(Stored items)
__________________________________________________

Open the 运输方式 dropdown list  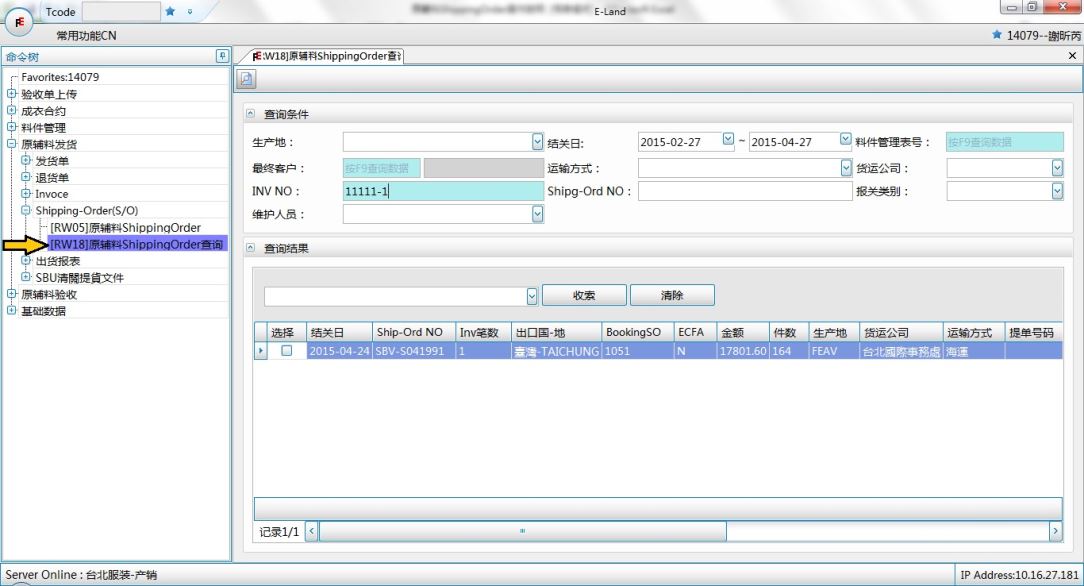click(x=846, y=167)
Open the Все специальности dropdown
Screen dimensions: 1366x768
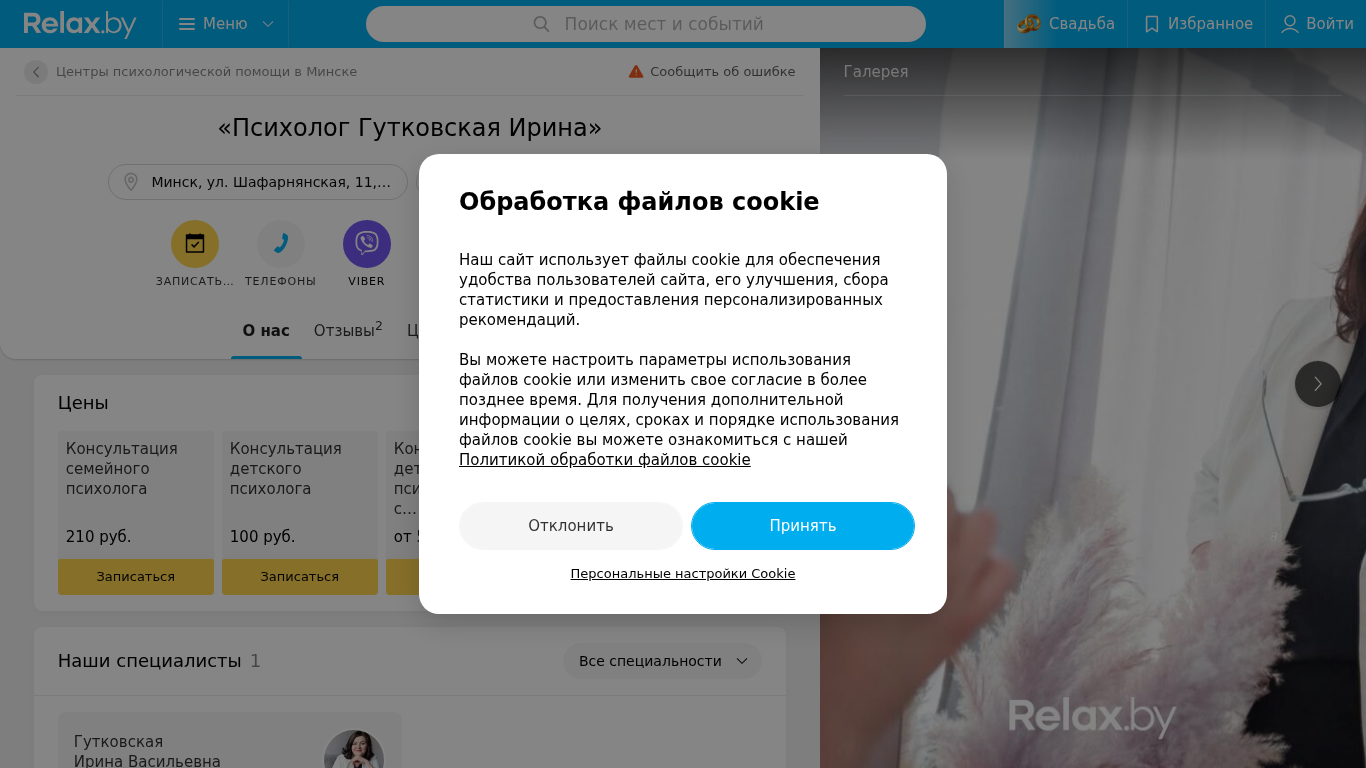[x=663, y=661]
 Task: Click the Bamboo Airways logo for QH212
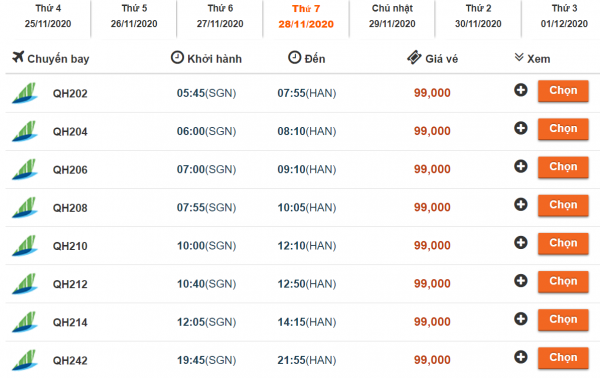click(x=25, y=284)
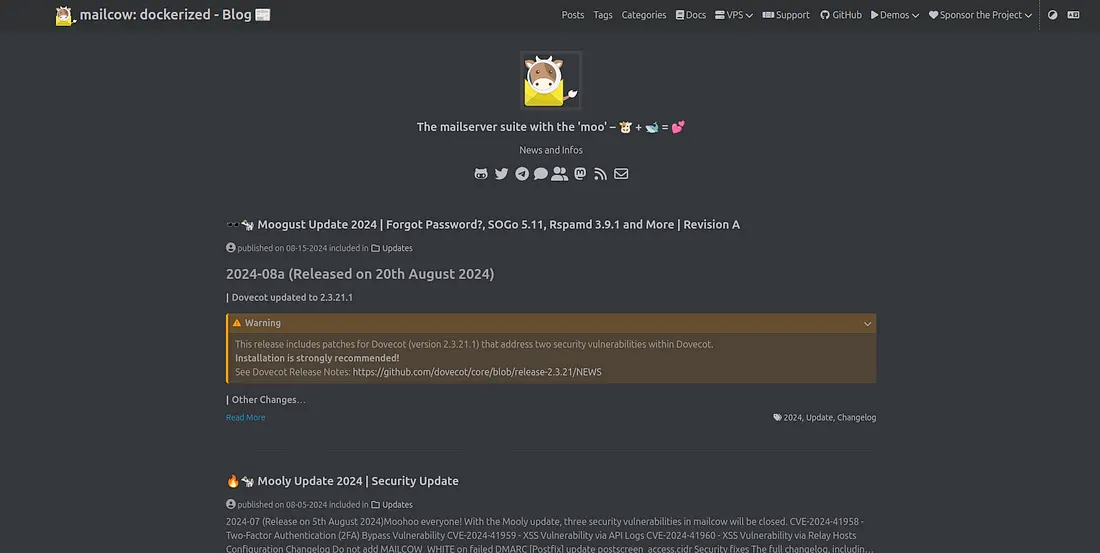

__________________________________________________

Leaving the pictures out, set down exactly the lines from the one with "Open the Все специальности dropdown" through the end of the records.

--- Response box ---
Open the Все специальности dropdown
Screen dimensions: 1366x768
[x=663, y=661]
 Task: Click the Bamboo Airways logo for QH212
click(x=25, y=284)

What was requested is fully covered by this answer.